1100z, Sept 9, PHNL, Gate 11.  After spending hours tweaking what SEEMED at the time like a smooth running sim, it was time to gas up the jet and haul some pax around the Pacific ocean. I chose PHNL-PGUM as my first flight from a vast amount of ideas I pondered while at work earlier in the day. I'm a C-5 Galaxy Loadmaster by trade, and LOVE flying around the Pacific, so it seemed like a good "first flight". I'm also from Hawaii so the Pacific is in my heart  :P

 

1115z. I head over to some website to help me find a flight route. I keep reading about this magical PFPX software, but feel like I wouldn't have a clue how to use it, even though I've watched my pilots flight plan and engineers do Takeoff and Landing Data plenty of times. After finding the perfect (only) route, I save the information on my tablet and plug in all the info into the CDU. "Bingo!" I yelled, a little too loud, as the CDU took down the route without any problems. I had run into trouble with the NGX occasionally with plugging in certain airways, but I guess that's what happens when you don't update your nav database.   

 

1120z. To this day, I have NO idea how to plan out fuel in a plane. I always wind up with too much...better than too little, I suppose. With this plane, I estimated 20,000lbs of burn per hour since that's what we burn with the C-5 more or less. I also added an extra 20k of fuel juuuuust in case I got it wrong. Not too many places to divert to in the Pacific, which actually comes to hit home later in the story. 

 

1125z. GSX is loading the pax and baggage and I'm going through this new fancy checklist, blown away how intuitive it is. I watched Froogle Pete on YouTube go through his pre-flight, and more or less (less), mimicked what he showed. Pax finished loading but the baggage was still coming.
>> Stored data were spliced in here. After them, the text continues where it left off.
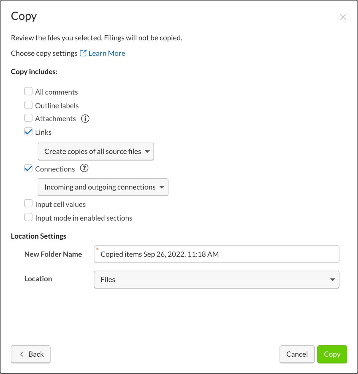This screenshot has height=374, width=358.
Task: Open the Learn More help page
Action: point(106,53)
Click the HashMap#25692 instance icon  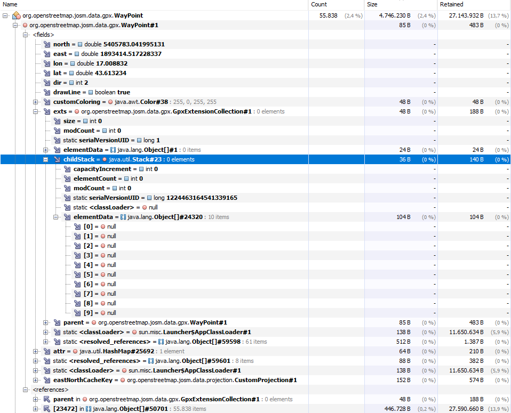pyautogui.click(x=76, y=352)
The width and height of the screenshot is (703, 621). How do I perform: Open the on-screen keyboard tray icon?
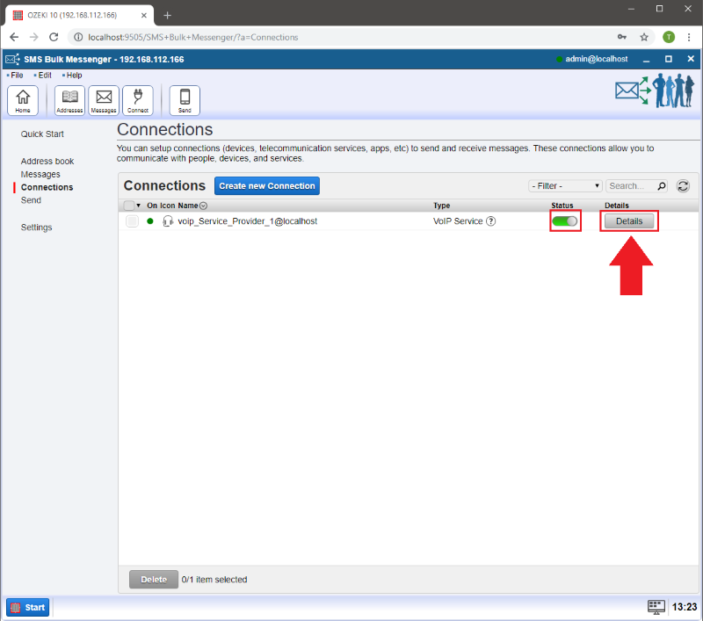tap(656, 607)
So I fired up the APU, got rid of all my ground equipment, told the jetway to scram, and waited to start push-back.

 

1130ish z. Bags done, lets push back. GSX handled everything well, as usual. Was very thankful FSDreamTeam put out an update today. Cranked up engine #2 first. That sound....that beautiful sound. I listen to a lot of co-workers argue over what music is better, what radio station to listen to, artist to hear. Music is great, but the moment I hear a jet engine start up, I'm in heaven. Even the obnoxious scream of the TF-39's on the C-5 are music to my ear. So, when I hear a GE90 crank up, its a symphony of the best that mechanical engineering has to offer the world.

 

1135z. Taxiing to RWY 8R. Now, if you have never been to Hawaii, specifically, Oahu, Honolulu Intl. is one of the most beautiful and interesting airports in the world, and that beauty and interest extends beyond the walls of the airport itself, and out to the airfield. 8R-26L is commonly referred to as the "Reef Runway". A man made island that was built to give the airport a very needed extra runway for heavy operations (and as a bonus, an emergency landing site for the space shuttle), this runway give you a perfect view of the island's famous volcano, Diamond Head, as well as the beautiful turquoise colored water and other amazing scenery. For the passengers, the view is a real treat, and is usually looked back at with fond memories of all the amazing things they got to see and do during their vacation.

 

1142z. Cleared for takeoff. Advanced throttles to 99.1 N1 and started to roll down the runway. As VR quickly approached, I reminded myself to not get too carried away with the yoke as to avoid a tail strike. This isn't the NGX after all! As we begin our climb, I bring up the gear and realize I need to bring up the flaps before I over speed them! Climbing out at 15 degrees on the NGX seemed like quite a bit for her, especially at a full load. However, 15 degrees in the 777 seemed like a I was driving a Bougatti in 1st gear the entire time. So I cranked back a little more on the yoke and brought her up another 5 degrees. I have no idea what the normal climb angle is for the 777 or any commercial plane. I can only go by the experience I have on the C-5, and I always assumed 15-20 was the norm, anyway. Everything was smooth sailing up to cruise, but was about to take a turn for the worse in just a little while...

 

0245z Now, flying any of the PMDG planes I have, I LOVE to set up random failures. I have no idea whats coming, if anything is coming at all, and that's the fun. I always leave service based failures on, and usually set random failures to ON and limited to 3 or so in a 10 hr period. I knew this flight had the possibility of going south on me, and since I'm new to the 777, I was going to be extra observant so if anything DID go wrong, I'd get to use those awesome "Non-Normal" checklists.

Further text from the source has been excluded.